Lakeland Terrier Lifespan
The average lifespan of the Lakeland Terrier is between 12 to 16 years.
Lakeland Terrier Breed Popularity
Even though the Lakeland Terrier has been a recognized breed by the AKC since 1934, they have gained little popularity ever since. Today they are ranked as the 145th most popular dog out of 202 registered breeds.
Lakeland Terrier Feeding Requirements
The Lakeland Terrier should consume one cup of high-quality food a day, split into two separate meals. When choosing the right dog food for your pup, make sure it is filled with all-natural and nutritious ingredients. Try to stay clear from foods that contain byproducts, fillers, and preservatives.
Lakeland Terrier Grooming
If your Lakeland Terrier is competing, then he should have a very distinct cut that is unique to the Lakeland Terrier breed. For normal household pets, make sure your dog’s coat gets stripped when necessary, which helps to rid any dead or loose hairs that may be stuck in the undercoat.
Make sure to also brush your pup’s coat on a daily basis to keep it clean and healthy. Aside from this breeds regular coat grooming, the Lakeland Terrier should have their teeth brushed once a week and their nails trimmed when needed.
Are Lakeland Terriers Good with Kids?
The energy level of the Lakeland Terrier pairs perfectly with children. However, it’s important to note that kids should be old enough to know how to properly interact with their pet. Once the child understands the basic guidelines for treating their furry friend, then they can have a safe and loving relationship with one another under the same roof.
Lakeland Terrier Health Problems
The Lakeland Terrier is generally a healthy breed, however, they are still prone to a few health conditions. These may include:
Legg-Calve-Perthes disease: This condition causes a disintegration of the hip joint. Symptoms include lameness, pain, and inflammation.
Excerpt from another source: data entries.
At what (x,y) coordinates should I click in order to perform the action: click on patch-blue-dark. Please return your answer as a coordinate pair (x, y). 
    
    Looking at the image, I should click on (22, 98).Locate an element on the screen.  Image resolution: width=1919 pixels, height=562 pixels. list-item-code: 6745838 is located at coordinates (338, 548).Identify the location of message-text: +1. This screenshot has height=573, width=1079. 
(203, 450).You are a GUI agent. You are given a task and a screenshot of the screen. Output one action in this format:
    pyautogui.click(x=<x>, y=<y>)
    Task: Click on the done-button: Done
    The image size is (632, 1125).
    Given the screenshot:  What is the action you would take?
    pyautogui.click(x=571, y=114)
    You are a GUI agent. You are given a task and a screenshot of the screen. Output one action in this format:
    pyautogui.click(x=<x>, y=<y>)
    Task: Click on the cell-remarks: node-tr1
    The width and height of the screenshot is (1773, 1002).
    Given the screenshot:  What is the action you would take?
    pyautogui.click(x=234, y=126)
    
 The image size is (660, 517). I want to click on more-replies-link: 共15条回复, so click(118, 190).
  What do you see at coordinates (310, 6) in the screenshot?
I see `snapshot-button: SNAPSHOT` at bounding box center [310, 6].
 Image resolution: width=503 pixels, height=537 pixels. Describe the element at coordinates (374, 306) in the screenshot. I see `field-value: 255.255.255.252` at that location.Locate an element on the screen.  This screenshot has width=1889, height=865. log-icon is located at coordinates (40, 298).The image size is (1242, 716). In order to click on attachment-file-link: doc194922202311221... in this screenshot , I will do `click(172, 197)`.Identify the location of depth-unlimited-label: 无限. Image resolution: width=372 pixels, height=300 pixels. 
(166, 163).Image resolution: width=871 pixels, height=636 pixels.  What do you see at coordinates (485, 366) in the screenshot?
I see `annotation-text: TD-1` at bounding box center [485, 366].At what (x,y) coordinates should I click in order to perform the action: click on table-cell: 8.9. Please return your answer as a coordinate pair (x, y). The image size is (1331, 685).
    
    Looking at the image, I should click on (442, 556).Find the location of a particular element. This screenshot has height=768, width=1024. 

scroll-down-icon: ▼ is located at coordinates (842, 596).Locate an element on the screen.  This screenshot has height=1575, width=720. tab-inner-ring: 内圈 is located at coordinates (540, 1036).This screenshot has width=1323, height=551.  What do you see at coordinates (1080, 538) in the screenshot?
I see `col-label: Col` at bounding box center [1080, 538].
Lens luxation: This eye condition occurs when the lens capsule separates from the zonules, causing a complete dislocation of the lens.
Cataracts: Another eye condition that affects Lakeland Terriers is Cataracts. This occurs when the lens of the eye turns opaque and foggy, which restricts light from entering, causing a loss of vision. In severe cases, cataracts in dogs may lead to blindness and can only be fixed through corrective surgery.